Sunday night, I had the misfortune of being dragged into that very famous fast food restaurant - you know, the one that got its start right here in Des Plaines? Golden arches? Get the hint? Mom and Dad had promised my disabled sister some dinner at said establishment and she thinks it's a treat, so I tagged along. I was ready to lose my marbles after 10 minutes. The so-called "fast" food took 15 minutes to order (I am not exaggerating), another 10-15 minutes to arrive and even then, our order was short two items. There was a children's birthday party going on, which involved nothing but screaming and frequent trips to the restrooms. Another group of parents and kids chattered in another corner. Amusingly, the recorded background music was playing Bob Dylan's "Tangled Up In Blue." I felt like I was on Mars.
Then I took a deep breath and told my inner whiner to shut up. I had a warm coat, cash in my wallet, a hot and somewhat tasty chicken sandwich in front of me, the love of family, a car to get us there (and get us safely far away...). The only reason I was tired and impatient was from a 6 hour high school class reunion the night before, which was restorative and amazing and fun beyond belief. All this in a world where millions live on less than one dollar a day. I shouldn't be crabby, I should be ashamed of myself.
There's a wonderful Conan O'Brien clip going around the Internet in which comedian Louis CK laments, "Everything's amazing and nobody's happy!" We complain about waiting an hour while the plane idles on the runway, when it used to take 30 years to get from New York to California. We complain about how slooooow the Internet is when we didn't even have it available a few years back. When did we stop marvelling at new inventions and conveniences and begin to take everything for granted?

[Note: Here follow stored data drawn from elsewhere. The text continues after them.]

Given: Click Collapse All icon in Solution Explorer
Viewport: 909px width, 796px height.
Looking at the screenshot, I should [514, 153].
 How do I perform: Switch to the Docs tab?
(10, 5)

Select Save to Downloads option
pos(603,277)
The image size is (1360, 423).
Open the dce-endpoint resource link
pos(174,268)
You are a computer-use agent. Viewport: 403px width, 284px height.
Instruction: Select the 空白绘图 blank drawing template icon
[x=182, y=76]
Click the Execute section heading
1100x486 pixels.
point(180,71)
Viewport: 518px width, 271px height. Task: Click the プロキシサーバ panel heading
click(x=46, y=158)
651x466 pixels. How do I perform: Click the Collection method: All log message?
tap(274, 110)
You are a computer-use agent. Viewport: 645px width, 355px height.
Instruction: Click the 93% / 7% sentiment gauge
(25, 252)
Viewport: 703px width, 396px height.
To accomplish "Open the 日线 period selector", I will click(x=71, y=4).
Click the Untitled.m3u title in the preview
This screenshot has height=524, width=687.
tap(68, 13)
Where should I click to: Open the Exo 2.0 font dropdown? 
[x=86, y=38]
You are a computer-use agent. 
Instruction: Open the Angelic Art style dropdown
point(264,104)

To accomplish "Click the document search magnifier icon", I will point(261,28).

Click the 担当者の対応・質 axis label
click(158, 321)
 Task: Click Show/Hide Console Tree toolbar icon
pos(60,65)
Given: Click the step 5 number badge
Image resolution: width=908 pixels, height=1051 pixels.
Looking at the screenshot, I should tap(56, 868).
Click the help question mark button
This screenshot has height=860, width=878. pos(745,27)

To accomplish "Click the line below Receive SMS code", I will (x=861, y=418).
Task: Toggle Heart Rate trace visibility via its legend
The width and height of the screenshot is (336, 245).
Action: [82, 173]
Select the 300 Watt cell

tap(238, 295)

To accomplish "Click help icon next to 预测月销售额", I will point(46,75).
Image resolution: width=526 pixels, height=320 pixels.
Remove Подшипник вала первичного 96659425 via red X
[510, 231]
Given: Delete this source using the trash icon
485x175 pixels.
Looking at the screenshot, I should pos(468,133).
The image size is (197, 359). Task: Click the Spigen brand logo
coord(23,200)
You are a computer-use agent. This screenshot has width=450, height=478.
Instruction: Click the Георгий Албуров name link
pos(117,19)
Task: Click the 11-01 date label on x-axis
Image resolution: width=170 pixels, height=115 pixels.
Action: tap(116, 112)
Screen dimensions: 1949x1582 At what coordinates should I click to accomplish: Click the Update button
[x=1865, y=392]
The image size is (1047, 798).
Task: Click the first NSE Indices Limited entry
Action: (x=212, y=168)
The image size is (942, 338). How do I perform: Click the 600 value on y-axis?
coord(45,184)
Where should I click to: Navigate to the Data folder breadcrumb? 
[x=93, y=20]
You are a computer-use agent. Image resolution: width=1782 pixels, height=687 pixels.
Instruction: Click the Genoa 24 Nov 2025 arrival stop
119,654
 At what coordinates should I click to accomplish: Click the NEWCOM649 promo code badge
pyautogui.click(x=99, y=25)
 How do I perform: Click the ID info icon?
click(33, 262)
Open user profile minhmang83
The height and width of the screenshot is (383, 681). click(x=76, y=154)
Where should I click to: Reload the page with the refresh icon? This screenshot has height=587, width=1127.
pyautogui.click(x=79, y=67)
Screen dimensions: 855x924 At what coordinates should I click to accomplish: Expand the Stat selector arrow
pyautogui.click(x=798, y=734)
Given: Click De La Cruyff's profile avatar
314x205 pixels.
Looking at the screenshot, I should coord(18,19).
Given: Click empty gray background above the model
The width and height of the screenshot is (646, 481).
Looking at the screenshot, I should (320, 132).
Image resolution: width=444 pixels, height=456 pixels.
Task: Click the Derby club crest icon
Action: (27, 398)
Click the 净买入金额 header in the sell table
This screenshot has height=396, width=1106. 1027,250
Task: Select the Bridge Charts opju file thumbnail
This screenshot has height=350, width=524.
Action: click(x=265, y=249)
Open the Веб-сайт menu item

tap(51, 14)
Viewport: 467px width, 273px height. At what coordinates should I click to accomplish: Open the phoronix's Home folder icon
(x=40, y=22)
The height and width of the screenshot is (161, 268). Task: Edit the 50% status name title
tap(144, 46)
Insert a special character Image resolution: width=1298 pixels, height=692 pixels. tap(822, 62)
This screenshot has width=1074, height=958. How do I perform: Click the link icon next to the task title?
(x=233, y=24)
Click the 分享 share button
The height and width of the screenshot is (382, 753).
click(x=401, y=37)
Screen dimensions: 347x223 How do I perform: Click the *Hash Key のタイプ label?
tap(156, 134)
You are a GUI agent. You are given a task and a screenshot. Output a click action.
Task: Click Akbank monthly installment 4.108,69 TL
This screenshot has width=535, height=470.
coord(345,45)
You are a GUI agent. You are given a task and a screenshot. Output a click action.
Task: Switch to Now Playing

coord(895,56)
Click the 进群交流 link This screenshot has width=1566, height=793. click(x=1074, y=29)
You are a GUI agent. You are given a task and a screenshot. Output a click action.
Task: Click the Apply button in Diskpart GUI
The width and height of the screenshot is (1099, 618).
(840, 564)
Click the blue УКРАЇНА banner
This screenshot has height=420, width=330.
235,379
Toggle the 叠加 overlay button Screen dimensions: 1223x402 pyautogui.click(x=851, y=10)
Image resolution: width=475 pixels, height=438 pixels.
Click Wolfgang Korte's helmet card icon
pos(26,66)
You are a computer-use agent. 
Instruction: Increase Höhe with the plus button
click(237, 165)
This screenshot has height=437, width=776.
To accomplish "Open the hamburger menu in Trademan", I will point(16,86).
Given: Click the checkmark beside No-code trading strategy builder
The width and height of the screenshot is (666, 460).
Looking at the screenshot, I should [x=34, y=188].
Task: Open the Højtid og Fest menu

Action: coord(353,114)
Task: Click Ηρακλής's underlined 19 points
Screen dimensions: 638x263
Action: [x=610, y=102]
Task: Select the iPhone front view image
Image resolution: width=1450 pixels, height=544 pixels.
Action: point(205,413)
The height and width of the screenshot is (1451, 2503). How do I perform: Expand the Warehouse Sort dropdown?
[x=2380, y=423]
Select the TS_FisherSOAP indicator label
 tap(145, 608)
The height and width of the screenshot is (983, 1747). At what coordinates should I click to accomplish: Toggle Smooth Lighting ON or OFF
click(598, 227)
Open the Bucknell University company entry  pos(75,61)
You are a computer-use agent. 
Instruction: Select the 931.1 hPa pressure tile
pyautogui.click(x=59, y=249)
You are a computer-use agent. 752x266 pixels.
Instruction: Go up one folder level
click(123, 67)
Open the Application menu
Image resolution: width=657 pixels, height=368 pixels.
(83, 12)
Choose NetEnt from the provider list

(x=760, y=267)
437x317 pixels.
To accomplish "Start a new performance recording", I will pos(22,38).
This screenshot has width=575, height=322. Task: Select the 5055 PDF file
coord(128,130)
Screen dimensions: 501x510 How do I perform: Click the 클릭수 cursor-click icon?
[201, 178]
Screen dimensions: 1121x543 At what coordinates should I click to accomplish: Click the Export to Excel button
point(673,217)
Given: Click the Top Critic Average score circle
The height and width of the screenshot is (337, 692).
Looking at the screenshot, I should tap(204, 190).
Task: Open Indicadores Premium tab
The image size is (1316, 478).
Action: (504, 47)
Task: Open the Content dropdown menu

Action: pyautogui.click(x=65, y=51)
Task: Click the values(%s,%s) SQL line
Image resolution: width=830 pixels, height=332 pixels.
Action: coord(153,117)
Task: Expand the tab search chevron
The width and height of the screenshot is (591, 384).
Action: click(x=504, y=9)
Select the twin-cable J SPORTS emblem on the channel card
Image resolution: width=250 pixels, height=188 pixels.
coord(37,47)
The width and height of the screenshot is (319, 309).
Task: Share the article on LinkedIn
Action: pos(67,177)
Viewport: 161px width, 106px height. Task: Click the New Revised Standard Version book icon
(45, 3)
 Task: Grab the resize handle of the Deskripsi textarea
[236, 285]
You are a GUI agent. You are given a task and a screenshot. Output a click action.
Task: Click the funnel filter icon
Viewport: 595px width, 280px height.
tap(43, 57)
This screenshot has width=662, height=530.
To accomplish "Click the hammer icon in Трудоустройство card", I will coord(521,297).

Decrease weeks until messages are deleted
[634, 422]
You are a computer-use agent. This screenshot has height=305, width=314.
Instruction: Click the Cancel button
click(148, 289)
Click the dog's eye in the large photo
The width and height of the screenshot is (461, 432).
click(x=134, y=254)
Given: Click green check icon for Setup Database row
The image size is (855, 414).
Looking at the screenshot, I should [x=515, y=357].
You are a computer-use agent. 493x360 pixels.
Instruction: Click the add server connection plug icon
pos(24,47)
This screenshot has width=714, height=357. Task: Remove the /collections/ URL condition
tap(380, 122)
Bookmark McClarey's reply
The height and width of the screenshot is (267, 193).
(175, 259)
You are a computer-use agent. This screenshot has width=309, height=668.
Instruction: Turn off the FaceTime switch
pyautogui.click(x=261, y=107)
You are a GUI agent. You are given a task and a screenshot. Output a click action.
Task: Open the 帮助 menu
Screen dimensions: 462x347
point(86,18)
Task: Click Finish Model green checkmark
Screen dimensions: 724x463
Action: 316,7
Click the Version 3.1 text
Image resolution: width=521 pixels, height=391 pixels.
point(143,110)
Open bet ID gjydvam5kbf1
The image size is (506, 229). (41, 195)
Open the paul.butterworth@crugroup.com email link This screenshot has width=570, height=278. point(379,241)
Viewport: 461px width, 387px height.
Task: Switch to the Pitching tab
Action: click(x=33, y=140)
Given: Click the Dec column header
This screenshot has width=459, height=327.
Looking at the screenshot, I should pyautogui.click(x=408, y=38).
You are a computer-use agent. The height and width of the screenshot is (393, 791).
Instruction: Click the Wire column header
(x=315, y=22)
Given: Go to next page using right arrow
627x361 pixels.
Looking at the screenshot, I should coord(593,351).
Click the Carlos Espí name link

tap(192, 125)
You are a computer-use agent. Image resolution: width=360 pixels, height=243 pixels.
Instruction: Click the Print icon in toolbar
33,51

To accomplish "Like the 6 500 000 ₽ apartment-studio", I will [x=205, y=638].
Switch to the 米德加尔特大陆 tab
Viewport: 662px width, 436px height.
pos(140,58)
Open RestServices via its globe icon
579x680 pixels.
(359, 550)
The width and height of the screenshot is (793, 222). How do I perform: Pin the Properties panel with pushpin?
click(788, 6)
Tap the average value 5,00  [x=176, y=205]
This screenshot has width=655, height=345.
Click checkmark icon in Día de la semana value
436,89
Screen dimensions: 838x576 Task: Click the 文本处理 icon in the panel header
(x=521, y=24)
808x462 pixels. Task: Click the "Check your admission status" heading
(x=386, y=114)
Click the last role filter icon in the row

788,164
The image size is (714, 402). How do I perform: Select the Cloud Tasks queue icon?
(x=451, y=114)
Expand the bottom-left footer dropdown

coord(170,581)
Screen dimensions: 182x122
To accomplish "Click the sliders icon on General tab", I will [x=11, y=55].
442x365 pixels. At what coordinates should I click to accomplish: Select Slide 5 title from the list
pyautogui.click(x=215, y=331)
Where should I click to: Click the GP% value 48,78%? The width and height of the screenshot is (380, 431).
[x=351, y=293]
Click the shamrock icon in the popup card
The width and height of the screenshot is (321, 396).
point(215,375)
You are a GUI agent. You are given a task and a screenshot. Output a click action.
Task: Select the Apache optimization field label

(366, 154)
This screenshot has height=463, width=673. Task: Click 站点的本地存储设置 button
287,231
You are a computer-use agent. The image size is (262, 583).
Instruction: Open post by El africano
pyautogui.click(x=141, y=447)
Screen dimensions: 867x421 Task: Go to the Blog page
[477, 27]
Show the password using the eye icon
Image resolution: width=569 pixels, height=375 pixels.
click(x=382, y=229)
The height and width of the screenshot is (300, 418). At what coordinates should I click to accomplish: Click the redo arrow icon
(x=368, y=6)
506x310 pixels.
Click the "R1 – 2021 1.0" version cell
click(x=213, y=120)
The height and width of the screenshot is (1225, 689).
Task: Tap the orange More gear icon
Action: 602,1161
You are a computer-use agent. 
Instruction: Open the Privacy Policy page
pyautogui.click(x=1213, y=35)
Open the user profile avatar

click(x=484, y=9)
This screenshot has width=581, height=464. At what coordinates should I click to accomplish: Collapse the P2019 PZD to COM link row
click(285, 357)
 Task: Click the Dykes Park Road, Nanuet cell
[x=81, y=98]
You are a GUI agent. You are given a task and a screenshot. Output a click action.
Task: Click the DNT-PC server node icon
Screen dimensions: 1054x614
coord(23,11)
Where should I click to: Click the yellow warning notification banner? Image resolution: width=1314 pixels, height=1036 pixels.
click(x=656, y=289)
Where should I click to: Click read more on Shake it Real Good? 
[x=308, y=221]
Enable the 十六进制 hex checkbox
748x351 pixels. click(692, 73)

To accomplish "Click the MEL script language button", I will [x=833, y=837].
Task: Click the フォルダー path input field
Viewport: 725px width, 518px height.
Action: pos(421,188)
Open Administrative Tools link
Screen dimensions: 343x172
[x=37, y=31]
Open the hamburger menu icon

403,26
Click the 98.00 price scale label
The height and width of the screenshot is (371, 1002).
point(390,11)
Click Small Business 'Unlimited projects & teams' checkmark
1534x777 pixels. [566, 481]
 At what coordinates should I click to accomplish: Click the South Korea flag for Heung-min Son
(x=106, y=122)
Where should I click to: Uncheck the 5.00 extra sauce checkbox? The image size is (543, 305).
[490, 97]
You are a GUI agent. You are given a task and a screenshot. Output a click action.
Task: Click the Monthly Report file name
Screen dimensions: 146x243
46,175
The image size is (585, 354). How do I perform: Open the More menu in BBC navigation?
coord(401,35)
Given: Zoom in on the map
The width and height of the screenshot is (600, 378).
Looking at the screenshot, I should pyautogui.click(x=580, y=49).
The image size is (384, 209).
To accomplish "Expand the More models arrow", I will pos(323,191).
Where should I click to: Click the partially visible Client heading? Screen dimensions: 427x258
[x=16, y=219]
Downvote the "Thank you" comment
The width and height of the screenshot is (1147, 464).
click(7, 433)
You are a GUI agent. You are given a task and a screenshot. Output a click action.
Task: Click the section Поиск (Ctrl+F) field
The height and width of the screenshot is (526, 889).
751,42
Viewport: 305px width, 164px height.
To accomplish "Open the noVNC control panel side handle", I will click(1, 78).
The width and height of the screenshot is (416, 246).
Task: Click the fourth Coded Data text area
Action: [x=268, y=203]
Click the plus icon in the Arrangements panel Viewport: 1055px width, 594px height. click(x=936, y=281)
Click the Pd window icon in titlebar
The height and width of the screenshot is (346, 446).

The only way it will change? A massive shift in mind-set, followed by an equally massive change of behavior. Don't limit your gratitude to an hour at your house of prayer every week. When you're tempted to gripe over that long line or slow computer, think of what your life would be like without those services, or if they were available only to the wealthy and powerful. Got a job? Be thankful. Got your health? Be thankful. Got loving family and/or friends? Thank them. Got shoes on your feet and somewhere to sleep? Praise your particular God or your lucky stars for those things every day.
Want to see the world become a more grateful place? Share what you've got. We are currently collecting NEW hats, gloves, mittens and scarves at our Mitten Tree, on the Library's second floor. Items for children and adults are welcome. We are always collecting food for the Self-Help Closet and Food Pantry, just look for the red barrel in our atrium, but right now our 3rd floor Readers' Services staff is taking up a special food collection: details here. One of my favorite stories in the Christian Bible is that of the widow's mite. The rich come to the temple treasury and make what seem like grand donations, but they leave plenty in their own pockets. The widow comes with her last, small coin and gives it away. We're told she is the one who will be richly blessed for giving all that she has. Give thanks this Thursday - and give help if you can so that others can be thankful, too.
Need a smile? Drive down Prairie Avenue, west of Graceland, and watch for a house just east of the railroad crossing, (sorry, I don't know the cross street) with huge letters on the front lawn spelling out "Give Thanks!" Love that sign of holiday joy!